Hi - You may not be aware of this but in fact we had a paper out two weeks ago precisely on the subject of dual superconformal symmetry of scattering amplitudes in N=4 SYM: arXiv:0807.1095. In it we found dual superconformal symmetry as a natural generalisation of dual conformal symmetry.

Just to recall the context, dual conformal symmetry was found first as a property of the loop integrals entering the perturbative expansion of gluon scattering amplitudes. It also arises at strong coupling for gluon scattering amplitudes after the bosonic T-duality as discussed by Alday and Maldacena in their paper from May last year. Their work shows that this symmetry is connected with the ordinary conformal symmetry of light-like Wilson loops in N=4 SYM and that, at strong coupling, there is an intimate connection between scattering amplitudes and such Wilson loops. Surprisingly, this connection was found to hold also at weak coupling (see arXiv:0707.0243 and arXiv:0707.1153 for the start of the story).
In a couple of papers from last year, based on this newly found relation to Wilson loops, we derived the consequences of dual conformal symmetry for scattering amplitudes - it is implemented by an anomalous Ward identity (anomalous due to the infra-red divergences present in scattering amplitudes).
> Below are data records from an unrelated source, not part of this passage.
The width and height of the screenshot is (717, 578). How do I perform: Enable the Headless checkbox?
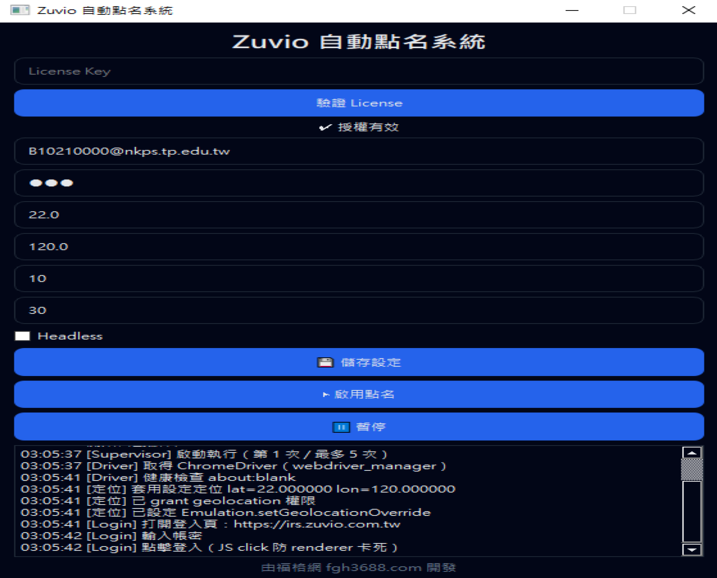tap(22, 336)
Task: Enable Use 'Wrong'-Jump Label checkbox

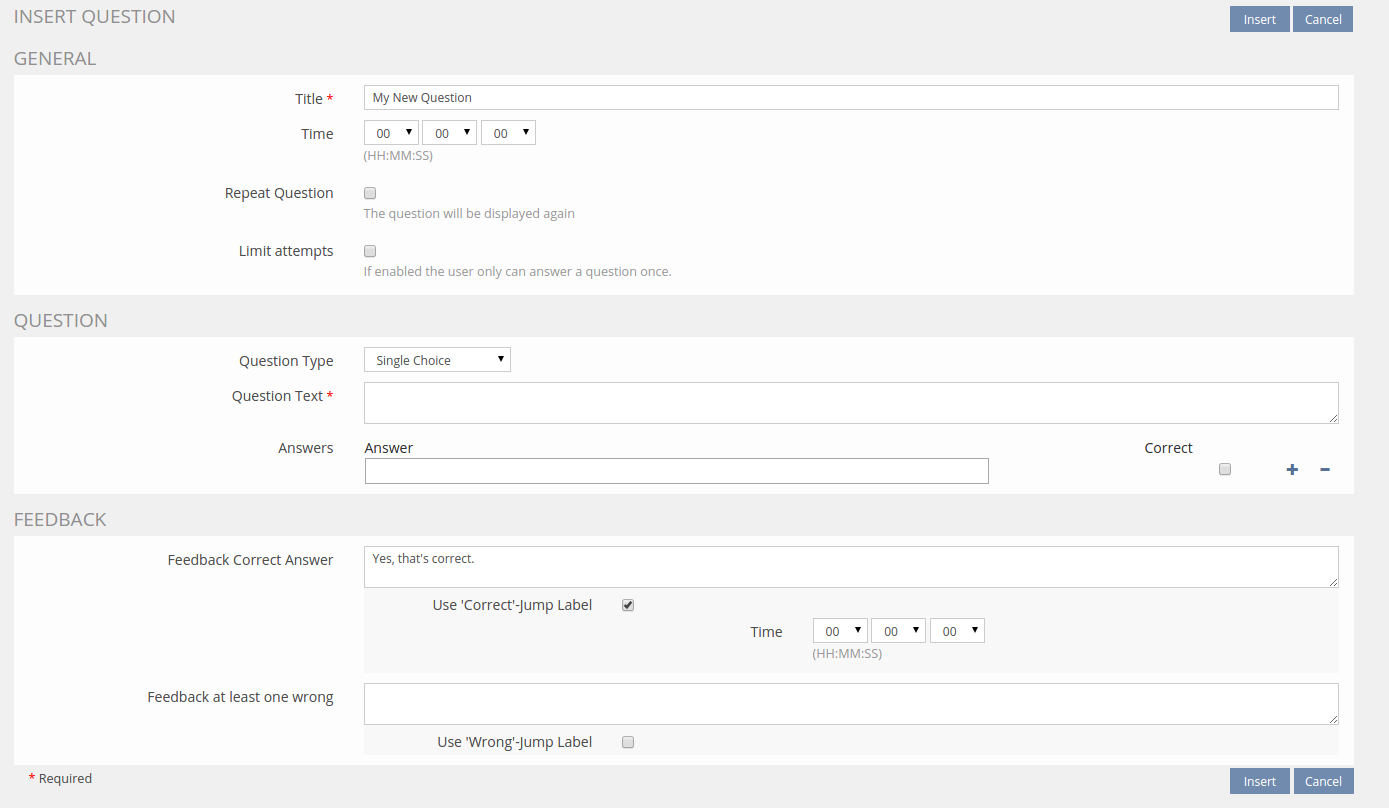Action: coord(628,742)
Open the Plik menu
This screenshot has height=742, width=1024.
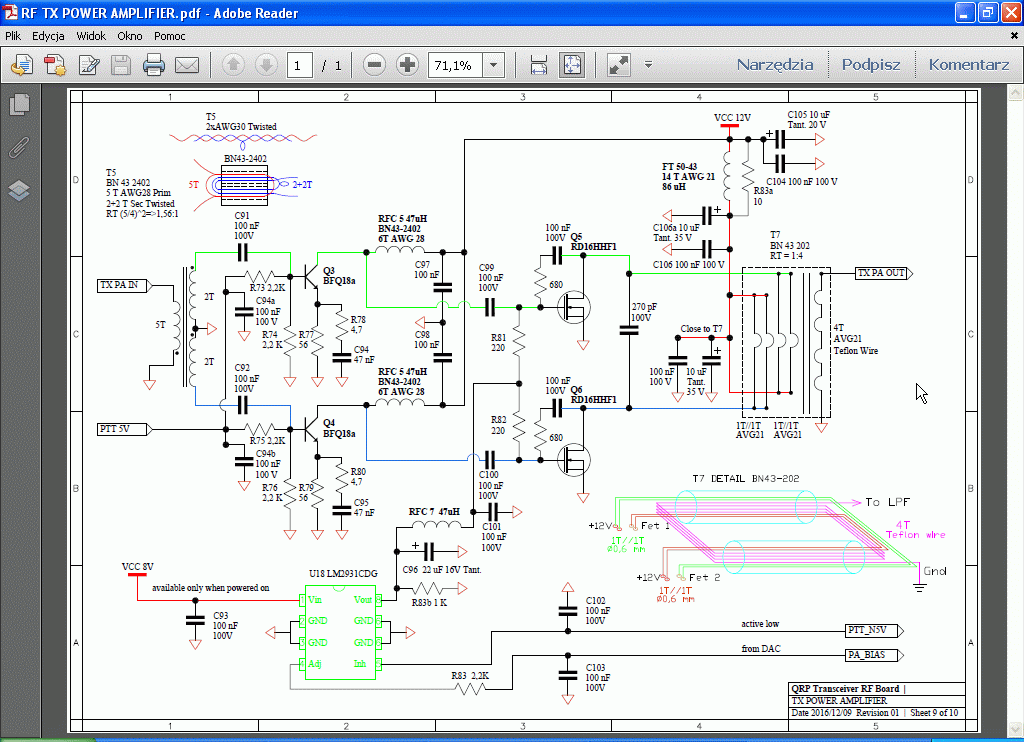tap(13, 36)

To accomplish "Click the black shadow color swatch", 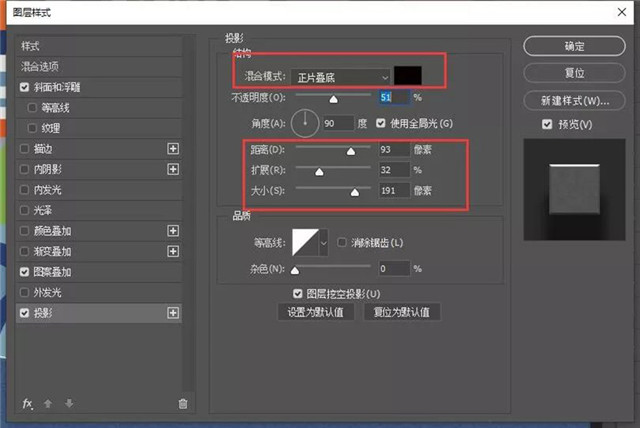I will click(409, 76).
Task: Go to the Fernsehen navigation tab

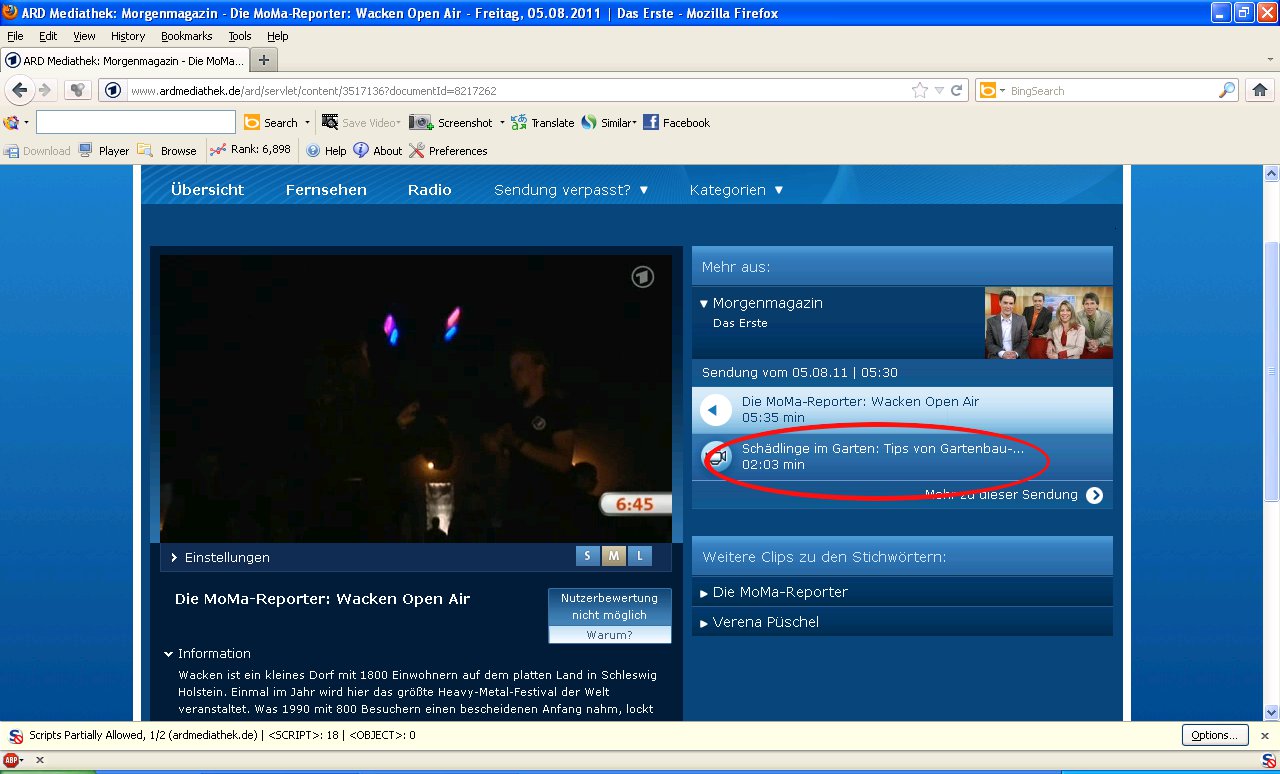Action: (326, 190)
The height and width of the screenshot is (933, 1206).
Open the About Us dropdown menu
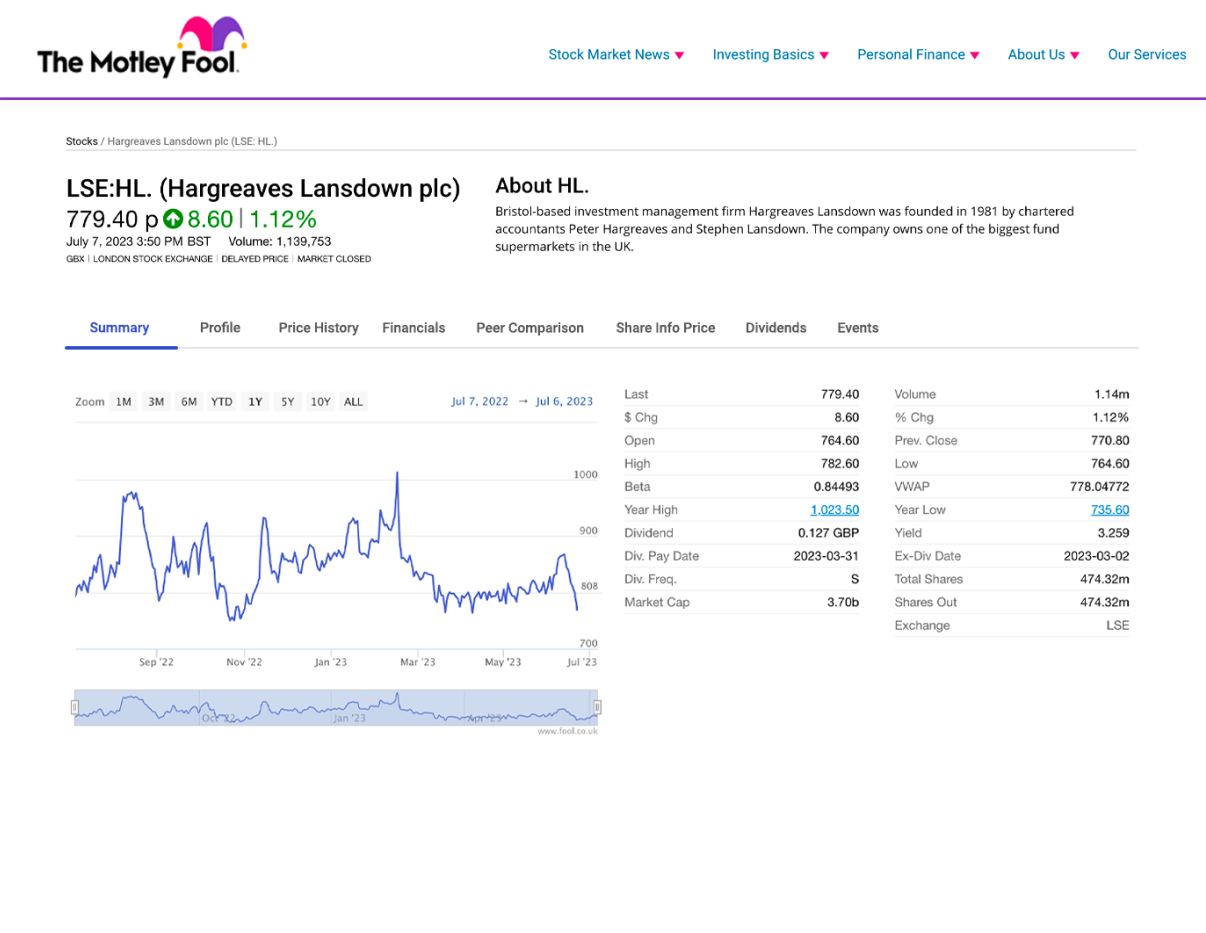click(x=1043, y=55)
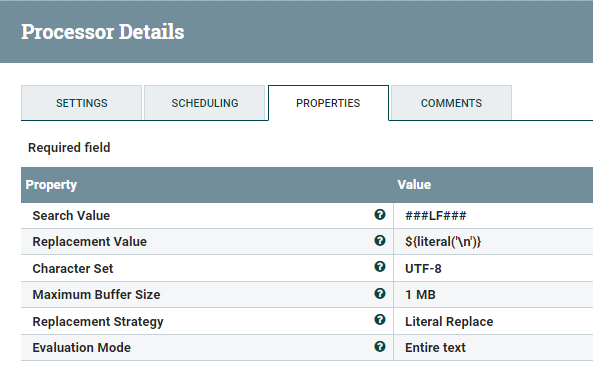
Task: View help icon for Replacement Strategy
Action: pyautogui.click(x=380, y=320)
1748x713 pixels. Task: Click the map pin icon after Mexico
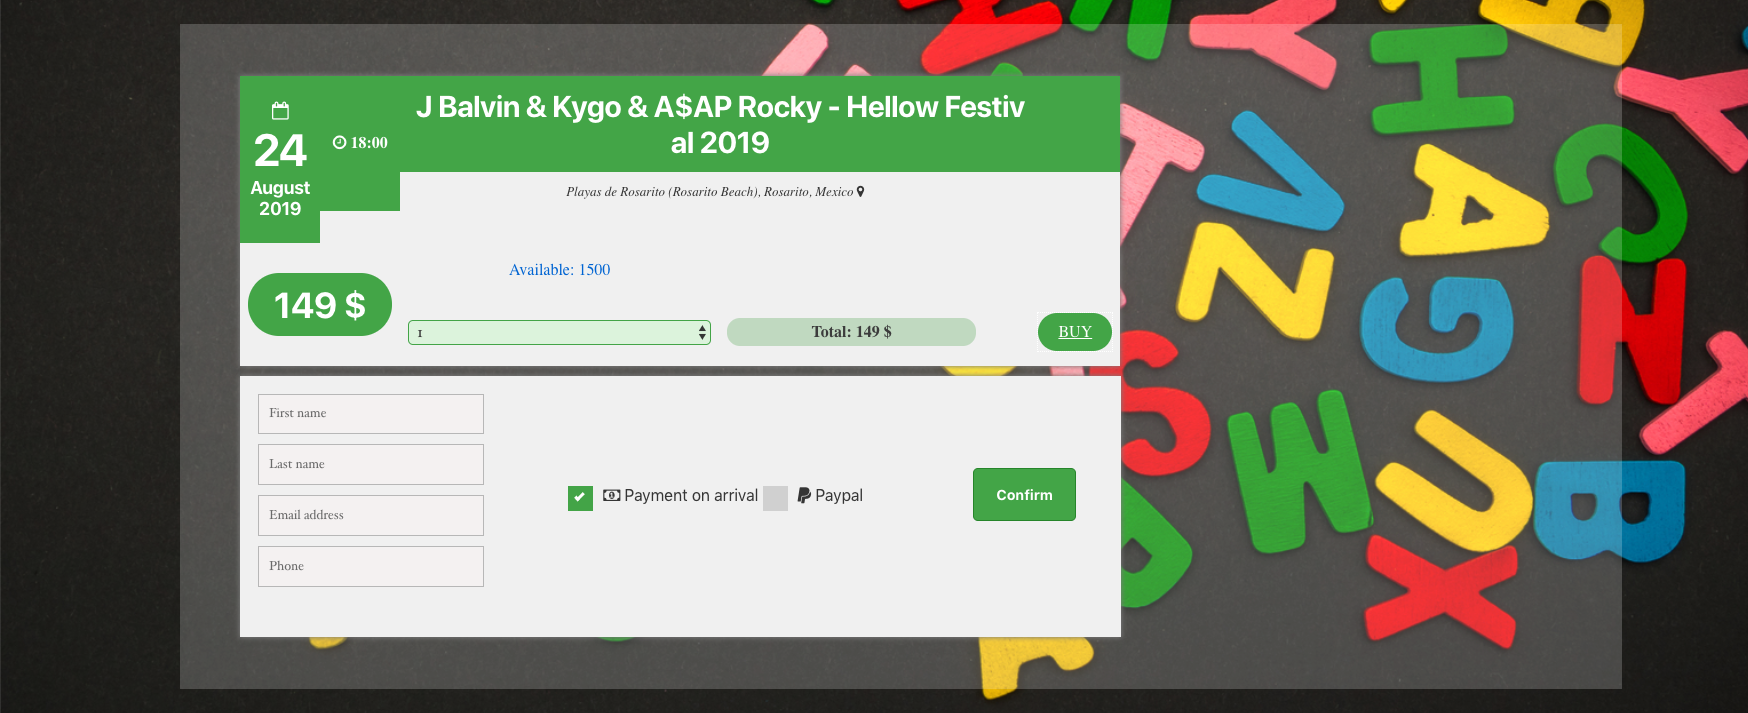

Up to this point, dual conformal symmetry was only a symmetry of the loop corrections to MHV amplitudes - the new development from our paper of two weeks ago was that it has a natural extension to act on all amplitudes (not just MHV) including the helicity structures (which for MHV is just the tree-level amplitude). This extension necessarily extends dual conformal symmetry to dual superconformal symmetry and we give a general conjecture as to how it is realised on all scattering amplitudes (to all loops). We were able to explicitly verify it for the first case of six-point NMHV amplitudes at tree-level and one loop.

Today’s papers by Berkovits and Maldacena and Beisert, Ricci, Tseytlin and Wolf give some very nice insight into how dual superconformal symmetry arises from the string sigma model. In particular the doubts about whether dual conformal symmetry was confined to the strong coupling regime now seem to have gone (which is a good thing in view of the accumulated evidence from weak coupling that Wilson loops and scattering amplitudes are indeed related). As you pointed out in your post this is related to the cancelling contributions to the dilaton after bosonic and fermionic T-duality. As far as I am aware (although I am happy to be corrected) they stop short of explaining how the dual superconformal symmetry is actually realised on scattering amplitudes from the sigma model perspective. We gave a realisation of the dual superconformal algebra in our paper and conjectured how it is realised on the amplitudes, but to see this from the string theory I guess that one would have to understand better how the vertex operators behave.

Also, as you rightly indicated, it would be very interesting to understand the relation between Wilson loops and amplitudes in this wider context - this might give a strong clue as to how to generalise the Wilson loop/amplitude duality beyond MHV amplitudes to include the whole lot.

Sorry for the long comment, but I thought it would be a shame if these developments were missed in the discussion on your blog.

Regards,

James

Posted by: James on July 22, 2008 11:20 AM | Permalink | Reply to this

Re: T-Duality and Dual Superconformal Symmetry

Thanks for the reference. As always, I am way behind the curve.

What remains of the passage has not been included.